→ Action item:
Which lines of the records contain "badge"? Collect every one of them.
····················
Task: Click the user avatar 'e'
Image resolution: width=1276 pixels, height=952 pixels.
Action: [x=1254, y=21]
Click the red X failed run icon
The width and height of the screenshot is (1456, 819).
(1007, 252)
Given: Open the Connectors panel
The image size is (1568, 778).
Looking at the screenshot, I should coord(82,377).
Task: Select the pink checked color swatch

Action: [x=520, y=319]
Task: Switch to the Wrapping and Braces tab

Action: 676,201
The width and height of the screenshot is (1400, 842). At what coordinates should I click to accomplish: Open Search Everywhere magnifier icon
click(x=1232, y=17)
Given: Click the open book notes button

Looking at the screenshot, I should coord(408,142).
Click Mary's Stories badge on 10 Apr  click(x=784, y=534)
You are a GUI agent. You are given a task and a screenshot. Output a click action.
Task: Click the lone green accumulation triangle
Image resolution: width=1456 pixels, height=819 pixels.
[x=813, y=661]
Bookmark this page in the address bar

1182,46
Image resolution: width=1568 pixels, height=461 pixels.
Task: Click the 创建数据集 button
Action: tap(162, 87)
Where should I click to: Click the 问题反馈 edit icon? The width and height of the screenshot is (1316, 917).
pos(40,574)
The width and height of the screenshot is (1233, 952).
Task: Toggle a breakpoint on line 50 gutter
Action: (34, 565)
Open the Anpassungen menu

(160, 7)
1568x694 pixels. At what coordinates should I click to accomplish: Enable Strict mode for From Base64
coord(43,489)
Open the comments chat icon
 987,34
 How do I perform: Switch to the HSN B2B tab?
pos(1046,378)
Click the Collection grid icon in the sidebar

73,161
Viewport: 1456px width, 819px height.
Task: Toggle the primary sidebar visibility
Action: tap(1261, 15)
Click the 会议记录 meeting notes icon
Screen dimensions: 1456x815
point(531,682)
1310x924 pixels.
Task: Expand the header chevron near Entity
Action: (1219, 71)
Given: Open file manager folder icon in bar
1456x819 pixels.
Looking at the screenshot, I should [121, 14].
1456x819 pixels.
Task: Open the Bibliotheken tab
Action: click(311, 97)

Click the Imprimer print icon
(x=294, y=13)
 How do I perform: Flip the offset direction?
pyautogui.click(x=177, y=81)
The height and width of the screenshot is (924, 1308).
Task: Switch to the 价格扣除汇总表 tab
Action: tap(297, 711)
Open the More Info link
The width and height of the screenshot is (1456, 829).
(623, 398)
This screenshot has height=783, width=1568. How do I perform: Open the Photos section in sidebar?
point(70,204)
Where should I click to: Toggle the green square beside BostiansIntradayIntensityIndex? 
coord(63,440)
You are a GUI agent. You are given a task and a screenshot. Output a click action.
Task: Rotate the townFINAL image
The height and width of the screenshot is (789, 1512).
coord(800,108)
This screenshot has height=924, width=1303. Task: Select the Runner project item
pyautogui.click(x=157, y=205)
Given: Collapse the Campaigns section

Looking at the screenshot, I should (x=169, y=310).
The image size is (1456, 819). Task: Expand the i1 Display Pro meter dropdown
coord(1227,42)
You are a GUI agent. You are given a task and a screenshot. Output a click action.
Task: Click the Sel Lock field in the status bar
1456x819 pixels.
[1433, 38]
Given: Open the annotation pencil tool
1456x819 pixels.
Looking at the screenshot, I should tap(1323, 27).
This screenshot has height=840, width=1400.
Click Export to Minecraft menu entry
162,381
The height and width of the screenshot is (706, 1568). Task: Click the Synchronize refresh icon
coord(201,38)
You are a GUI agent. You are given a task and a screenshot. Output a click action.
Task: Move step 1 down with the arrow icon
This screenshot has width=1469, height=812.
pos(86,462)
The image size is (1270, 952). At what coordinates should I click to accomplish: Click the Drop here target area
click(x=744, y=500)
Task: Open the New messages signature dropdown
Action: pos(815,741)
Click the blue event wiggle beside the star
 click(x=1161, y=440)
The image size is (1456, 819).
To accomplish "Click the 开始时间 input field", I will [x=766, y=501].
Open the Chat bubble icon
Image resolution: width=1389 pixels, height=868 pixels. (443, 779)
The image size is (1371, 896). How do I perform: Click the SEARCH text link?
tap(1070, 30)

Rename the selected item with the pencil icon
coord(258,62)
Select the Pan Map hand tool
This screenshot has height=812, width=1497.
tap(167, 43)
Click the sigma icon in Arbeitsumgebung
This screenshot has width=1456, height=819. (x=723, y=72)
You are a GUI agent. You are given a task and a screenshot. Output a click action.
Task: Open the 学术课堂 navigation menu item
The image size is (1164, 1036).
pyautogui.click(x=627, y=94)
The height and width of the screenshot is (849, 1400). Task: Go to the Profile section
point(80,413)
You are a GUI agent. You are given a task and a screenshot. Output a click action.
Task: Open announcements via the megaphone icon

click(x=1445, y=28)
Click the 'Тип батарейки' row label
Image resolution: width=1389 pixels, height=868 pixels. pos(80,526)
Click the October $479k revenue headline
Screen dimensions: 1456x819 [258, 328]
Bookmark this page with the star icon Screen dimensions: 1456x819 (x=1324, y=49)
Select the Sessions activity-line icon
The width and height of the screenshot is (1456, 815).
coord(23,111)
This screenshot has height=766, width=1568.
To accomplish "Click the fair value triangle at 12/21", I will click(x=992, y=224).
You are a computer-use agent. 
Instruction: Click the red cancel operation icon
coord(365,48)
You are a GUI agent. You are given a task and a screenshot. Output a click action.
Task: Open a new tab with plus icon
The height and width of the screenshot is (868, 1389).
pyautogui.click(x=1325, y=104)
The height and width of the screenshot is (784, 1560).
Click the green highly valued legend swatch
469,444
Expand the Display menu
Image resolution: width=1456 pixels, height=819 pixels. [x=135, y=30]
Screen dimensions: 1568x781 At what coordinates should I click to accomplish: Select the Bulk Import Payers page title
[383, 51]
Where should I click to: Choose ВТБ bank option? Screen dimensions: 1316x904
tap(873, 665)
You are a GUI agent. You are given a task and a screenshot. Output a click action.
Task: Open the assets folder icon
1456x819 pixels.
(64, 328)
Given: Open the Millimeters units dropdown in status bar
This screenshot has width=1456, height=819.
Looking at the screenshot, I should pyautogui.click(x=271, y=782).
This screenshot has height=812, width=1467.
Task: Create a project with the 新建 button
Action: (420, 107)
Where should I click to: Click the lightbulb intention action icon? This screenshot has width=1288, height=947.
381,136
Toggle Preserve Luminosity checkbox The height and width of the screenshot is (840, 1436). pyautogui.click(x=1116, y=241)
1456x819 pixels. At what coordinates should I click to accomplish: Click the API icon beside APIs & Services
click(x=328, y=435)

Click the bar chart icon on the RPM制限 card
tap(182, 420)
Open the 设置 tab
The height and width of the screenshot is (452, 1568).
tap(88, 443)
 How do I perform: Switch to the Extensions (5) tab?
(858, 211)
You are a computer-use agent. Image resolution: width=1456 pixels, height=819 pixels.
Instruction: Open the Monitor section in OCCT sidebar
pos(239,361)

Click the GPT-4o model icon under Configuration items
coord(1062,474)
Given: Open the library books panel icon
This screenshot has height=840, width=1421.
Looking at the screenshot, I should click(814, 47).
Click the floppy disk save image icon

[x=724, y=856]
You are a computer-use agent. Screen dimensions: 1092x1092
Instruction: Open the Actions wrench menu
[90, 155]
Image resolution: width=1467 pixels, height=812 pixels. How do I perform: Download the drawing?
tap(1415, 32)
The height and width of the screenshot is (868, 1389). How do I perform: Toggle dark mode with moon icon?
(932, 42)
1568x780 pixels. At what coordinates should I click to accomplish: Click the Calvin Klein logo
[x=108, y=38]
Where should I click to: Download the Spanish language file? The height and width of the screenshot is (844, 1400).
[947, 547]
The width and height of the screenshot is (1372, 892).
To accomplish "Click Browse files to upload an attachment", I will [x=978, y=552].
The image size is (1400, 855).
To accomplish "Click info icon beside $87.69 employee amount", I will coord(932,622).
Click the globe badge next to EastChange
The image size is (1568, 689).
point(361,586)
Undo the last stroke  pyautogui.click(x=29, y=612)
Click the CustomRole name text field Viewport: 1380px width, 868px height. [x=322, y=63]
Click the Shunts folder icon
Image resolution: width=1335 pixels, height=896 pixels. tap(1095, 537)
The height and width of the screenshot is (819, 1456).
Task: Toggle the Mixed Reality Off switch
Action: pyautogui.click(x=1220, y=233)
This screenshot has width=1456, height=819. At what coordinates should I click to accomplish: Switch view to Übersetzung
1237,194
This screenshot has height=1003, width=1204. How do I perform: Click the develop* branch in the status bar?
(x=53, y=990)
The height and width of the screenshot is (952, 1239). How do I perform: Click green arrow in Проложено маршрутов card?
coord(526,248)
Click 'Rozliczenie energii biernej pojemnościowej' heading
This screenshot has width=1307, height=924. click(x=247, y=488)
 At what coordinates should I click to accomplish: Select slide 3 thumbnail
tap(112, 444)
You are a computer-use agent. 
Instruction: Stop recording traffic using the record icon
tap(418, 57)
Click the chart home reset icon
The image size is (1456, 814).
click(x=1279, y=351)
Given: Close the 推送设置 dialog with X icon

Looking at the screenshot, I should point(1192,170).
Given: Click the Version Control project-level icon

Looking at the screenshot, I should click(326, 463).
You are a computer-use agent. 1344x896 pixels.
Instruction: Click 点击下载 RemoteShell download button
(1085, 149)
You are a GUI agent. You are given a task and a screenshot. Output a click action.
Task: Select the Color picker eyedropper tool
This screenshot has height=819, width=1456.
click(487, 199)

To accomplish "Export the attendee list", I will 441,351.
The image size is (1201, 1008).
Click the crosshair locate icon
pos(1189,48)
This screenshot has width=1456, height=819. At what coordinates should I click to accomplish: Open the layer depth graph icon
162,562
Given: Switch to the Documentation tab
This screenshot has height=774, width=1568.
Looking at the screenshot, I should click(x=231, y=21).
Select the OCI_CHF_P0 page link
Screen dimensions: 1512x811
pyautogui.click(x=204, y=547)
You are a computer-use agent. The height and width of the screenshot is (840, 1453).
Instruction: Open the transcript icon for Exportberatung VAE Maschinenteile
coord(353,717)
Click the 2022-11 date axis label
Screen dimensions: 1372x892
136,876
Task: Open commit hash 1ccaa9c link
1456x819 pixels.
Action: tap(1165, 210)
····················
→ Problem solution:
Click Mary's Stories badge on 10 Apr  click(x=784, y=534)
Click the globe badge next to EastChange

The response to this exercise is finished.